Start of The records

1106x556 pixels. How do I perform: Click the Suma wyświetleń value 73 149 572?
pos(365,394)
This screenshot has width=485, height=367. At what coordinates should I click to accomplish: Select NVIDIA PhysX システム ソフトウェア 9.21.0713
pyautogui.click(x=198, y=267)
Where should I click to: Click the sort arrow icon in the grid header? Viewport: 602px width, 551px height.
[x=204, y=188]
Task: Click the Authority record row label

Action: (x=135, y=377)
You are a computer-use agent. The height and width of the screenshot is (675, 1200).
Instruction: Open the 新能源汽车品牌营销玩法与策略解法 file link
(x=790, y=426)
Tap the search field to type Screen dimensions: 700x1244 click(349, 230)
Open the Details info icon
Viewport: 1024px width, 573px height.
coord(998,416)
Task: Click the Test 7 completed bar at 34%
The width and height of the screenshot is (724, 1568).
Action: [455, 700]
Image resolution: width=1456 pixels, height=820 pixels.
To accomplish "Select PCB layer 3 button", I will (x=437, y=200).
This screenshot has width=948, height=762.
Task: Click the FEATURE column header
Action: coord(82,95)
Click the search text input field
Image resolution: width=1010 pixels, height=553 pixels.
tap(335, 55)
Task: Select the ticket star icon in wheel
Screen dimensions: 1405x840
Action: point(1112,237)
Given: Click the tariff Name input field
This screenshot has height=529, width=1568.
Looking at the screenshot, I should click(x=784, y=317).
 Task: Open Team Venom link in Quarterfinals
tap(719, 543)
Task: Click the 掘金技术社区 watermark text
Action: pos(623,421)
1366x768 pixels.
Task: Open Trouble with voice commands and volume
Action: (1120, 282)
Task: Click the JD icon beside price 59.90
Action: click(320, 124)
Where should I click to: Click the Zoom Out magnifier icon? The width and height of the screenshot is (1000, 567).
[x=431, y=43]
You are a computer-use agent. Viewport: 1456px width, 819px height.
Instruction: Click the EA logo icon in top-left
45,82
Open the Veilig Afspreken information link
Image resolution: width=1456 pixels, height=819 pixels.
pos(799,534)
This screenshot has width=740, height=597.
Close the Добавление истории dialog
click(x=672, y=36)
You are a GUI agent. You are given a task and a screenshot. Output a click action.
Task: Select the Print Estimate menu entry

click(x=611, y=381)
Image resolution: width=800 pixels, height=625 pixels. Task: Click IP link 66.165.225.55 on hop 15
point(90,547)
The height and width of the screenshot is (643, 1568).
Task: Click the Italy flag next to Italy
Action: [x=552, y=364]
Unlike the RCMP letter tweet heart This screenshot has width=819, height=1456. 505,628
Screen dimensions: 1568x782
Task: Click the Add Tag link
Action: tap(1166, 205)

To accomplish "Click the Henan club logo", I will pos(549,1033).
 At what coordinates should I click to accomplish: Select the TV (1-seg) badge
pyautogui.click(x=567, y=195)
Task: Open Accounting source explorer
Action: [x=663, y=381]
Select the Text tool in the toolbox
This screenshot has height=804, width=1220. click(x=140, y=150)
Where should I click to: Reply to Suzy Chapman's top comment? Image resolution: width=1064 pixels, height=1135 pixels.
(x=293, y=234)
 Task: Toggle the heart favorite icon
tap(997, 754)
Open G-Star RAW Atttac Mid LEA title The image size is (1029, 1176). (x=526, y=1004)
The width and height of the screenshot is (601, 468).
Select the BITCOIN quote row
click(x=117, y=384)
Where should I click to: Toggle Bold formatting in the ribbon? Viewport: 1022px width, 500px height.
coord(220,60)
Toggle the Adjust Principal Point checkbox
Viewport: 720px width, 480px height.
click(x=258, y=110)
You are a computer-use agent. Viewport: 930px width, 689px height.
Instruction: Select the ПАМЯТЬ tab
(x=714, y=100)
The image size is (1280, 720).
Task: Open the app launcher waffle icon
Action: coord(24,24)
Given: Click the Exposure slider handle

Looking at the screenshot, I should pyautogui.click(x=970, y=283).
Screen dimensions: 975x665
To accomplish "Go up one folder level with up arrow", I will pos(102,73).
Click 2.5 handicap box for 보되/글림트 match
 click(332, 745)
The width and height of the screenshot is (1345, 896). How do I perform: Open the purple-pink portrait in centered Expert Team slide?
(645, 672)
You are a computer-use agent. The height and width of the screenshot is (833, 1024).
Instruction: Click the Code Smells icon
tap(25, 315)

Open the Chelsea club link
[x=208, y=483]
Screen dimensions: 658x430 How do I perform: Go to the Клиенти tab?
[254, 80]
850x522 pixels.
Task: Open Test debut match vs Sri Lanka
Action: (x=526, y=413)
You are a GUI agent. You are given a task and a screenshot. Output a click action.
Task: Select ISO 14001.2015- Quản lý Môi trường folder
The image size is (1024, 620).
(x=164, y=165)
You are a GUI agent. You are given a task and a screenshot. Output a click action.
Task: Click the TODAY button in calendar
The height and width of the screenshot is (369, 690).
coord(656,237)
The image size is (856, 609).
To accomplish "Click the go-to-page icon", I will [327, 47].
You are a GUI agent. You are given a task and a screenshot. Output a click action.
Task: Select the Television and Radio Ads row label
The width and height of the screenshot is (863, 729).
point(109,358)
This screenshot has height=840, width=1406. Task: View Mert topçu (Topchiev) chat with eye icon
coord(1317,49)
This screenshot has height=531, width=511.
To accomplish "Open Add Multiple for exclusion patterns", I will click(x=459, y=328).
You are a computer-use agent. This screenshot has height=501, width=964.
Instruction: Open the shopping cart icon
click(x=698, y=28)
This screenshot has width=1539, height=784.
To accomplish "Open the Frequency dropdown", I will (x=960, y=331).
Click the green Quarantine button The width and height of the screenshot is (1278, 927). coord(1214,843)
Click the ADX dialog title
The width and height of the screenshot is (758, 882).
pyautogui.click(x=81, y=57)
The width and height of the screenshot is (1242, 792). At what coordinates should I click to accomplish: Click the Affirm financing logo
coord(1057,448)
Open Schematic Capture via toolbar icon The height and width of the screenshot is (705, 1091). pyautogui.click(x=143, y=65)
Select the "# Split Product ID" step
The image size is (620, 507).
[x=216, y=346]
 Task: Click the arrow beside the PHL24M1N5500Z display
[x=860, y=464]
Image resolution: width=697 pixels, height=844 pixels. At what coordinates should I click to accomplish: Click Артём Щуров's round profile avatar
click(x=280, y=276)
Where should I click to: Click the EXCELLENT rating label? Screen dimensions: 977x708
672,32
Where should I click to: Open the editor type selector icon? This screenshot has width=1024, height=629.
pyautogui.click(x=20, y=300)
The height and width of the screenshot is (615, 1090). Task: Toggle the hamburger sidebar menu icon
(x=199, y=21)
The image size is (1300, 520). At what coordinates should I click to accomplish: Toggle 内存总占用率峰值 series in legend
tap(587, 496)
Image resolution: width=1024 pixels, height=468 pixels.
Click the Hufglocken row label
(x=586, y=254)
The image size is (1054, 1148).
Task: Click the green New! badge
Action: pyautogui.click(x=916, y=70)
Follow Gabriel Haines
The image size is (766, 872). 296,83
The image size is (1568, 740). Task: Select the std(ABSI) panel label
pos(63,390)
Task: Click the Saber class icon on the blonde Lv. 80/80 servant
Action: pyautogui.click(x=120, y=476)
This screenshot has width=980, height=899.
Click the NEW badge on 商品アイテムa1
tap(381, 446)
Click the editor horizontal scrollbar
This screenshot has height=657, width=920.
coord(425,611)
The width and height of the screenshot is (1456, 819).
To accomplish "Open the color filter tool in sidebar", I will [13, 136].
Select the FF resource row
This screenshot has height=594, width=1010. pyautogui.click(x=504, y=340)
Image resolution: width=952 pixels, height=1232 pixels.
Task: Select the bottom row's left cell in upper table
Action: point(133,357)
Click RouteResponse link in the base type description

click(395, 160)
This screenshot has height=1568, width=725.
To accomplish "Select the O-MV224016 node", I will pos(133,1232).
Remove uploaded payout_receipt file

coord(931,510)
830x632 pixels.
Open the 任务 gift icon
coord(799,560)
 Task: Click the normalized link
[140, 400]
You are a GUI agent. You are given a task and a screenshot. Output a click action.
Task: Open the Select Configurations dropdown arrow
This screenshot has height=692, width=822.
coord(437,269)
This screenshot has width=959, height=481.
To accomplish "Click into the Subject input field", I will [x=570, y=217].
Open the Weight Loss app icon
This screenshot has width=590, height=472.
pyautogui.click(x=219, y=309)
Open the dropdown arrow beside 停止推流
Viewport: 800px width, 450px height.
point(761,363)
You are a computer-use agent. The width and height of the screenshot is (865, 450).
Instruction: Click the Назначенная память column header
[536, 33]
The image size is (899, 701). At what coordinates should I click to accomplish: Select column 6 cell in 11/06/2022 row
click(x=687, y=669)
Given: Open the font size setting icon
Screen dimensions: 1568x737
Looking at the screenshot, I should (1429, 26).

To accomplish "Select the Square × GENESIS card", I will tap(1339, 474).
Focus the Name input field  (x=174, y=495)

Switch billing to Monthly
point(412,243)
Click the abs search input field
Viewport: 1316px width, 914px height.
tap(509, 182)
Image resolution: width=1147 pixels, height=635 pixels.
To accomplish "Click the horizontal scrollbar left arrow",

End of The records

Goal of the exercise ▸
Although the records may continue, retype only the lines from the first one through the one containing "Image resolution: width=1456 pixels, height=820", exactly as they appear.

Task output ▸
1106x556 pixels. How do I perform: Click the Suma wyświetleń value 73 149 572?
pos(365,394)
This screenshot has width=485, height=367. At what coordinates should I click to accomplish: Select NVIDIA PhysX システム ソフトウェア 9.21.0713
pyautogui.click(x=198, y=267)
Where should I click to: Click the sort arrow icon in the grid header? Viewport: 602px width, 551px height.
[x=204, y=188]
Task: Click the Authority record row label

Action: (x=135, y=377)
You are a computer-use agent. The height and width of the screenshot is (675, 1200).
Instruction: Open the 新能源汽车品牌营销玩法与策略解法 file link
(x=790, y=426)
Tap the search field to type Screen dimensions: 700x1244 click(349, 230)
Open the Details info icon
Viewport: 1024px width, 573px height.
coord(998,416)
Task: Click the Test 7 completed bar at 34%
The width and height of the screenshot is (724, 1568).
Action: [455, 700]
Image resolution: width=1456 pixels, height=820 pixels.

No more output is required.